▶ **Activity**:
Lines containing the string "computer": how many are there below? Answer with the number only.

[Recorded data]
▽
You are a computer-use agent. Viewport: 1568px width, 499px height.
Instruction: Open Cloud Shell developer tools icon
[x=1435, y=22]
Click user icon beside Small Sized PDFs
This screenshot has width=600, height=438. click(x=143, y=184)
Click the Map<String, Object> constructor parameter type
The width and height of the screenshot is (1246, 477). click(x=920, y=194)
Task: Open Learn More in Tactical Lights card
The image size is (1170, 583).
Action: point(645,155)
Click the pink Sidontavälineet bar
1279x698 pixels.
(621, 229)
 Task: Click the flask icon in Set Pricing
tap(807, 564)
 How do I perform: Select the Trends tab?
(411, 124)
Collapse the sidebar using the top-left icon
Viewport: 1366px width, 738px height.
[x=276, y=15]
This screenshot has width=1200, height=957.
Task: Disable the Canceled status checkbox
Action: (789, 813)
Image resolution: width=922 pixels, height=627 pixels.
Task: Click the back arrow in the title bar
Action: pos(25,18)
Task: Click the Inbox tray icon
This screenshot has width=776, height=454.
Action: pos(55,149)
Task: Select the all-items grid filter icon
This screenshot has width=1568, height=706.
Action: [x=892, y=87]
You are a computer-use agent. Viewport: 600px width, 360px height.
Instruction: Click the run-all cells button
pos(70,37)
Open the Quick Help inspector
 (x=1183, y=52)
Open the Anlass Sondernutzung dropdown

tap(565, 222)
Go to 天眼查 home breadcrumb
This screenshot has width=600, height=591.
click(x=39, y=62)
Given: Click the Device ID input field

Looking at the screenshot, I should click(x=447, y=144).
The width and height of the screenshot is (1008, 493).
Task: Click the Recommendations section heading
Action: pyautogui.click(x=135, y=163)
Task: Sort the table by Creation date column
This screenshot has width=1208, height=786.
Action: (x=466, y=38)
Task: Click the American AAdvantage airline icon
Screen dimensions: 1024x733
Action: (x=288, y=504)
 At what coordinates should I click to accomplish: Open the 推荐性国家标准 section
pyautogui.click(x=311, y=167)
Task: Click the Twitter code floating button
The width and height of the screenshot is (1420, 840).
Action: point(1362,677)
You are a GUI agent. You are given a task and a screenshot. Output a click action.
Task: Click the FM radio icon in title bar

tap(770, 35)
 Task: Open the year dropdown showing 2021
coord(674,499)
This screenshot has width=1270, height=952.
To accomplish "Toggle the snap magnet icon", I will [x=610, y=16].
△
▶ **Completed exercise**:
2